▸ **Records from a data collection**
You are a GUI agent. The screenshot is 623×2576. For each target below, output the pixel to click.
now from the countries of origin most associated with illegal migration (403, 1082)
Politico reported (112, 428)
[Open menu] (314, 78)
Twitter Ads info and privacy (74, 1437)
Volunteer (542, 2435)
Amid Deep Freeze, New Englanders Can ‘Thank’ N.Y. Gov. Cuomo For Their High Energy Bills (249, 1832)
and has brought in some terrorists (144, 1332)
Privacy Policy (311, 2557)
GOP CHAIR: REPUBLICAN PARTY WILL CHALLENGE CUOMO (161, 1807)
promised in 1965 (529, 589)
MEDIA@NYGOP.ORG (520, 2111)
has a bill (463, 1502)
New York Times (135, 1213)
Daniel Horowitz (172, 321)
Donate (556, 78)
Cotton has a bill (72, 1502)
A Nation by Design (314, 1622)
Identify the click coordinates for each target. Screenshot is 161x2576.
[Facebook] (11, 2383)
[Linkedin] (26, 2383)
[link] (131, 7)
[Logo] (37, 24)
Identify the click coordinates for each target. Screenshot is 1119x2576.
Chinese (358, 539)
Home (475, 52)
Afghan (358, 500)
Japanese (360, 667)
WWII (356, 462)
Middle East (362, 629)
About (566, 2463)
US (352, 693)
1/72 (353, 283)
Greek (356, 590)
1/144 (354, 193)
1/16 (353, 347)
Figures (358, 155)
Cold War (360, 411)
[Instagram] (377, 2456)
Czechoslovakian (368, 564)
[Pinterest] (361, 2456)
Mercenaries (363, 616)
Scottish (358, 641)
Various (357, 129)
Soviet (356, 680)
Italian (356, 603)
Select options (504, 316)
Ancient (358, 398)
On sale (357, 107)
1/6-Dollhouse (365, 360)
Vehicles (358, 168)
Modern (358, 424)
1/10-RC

▸ **Work task**
Every entry above should be written out again, precisely.

▸ **Exercise result**
You are a GUI agent. The screenshot is 623×2576. For each target below, output the pixel to click.
now from the countries of origin most associated with illegal migration (403, 1082)
Politico reported (112, 428)
[Open menu] (314, 78)
Twitter Ads info and privacy (74, 1437)
Volunteer (542, 2435)
Amid Deep Freeze, New Englanders Can ‘Thank’ N.Y. Gov. Cuomo For Their High Energy Bills (249, 1832)
and has brought in some terrorists (144, 1332)
Privacy Policy (311, 2557)
GOP CHAIR: REPUBLICAN PARTY WILL CHALLENGE CUOMO (161, 1807)
promised in 1965 (529, 589)
MEDIA@NYGOP.ORG (520, 2111)
has a bill (463, 1502)
New York Times (135, 1213)
Daniel Horowitz (172, 321)
Donate (556, 78)
Cotton has a bill (72, 1502)
A Nation by Design (314, 1622)
Identify the click coordinates for each target. Screenshot is 161x2576.
[Facebook] (11, 2383)
[Linkedin] (26, 2383)
[link] (131, 7)
[Logo] (37, 24)
Identify the click coordinates for each target. Screenshot is 1119x2576.
Chinese (358, 539)
Home (475, 52)
Afghan (358, 500)
Japanese (360, 667)
WWII (356, 462)
Middle East (362, 629)
About (566, 2463)
US (352, 693)
1/72 (353, 283)
Greek (356, 590)
1/144 (354, 193)
1/16 (353, 347)
Figures (358, 155)
Cold War (360, 411)
[Instagram] (377, 2456)
Czechoslovakian (368, 564)
[Pinterest] (361, 2456)
Mercenaries (363, 616)
Scottish (358, 641)
Various (357, 129)
Soviet (356, 680)
Italian (356, 603)
Select options (504, 316)
Ancient (358, 398)
On sale (357, 107)
1/6-Dollhouse (365, 360)
Vehicles (358, 168)
Modern (358, 424)
1/10-RC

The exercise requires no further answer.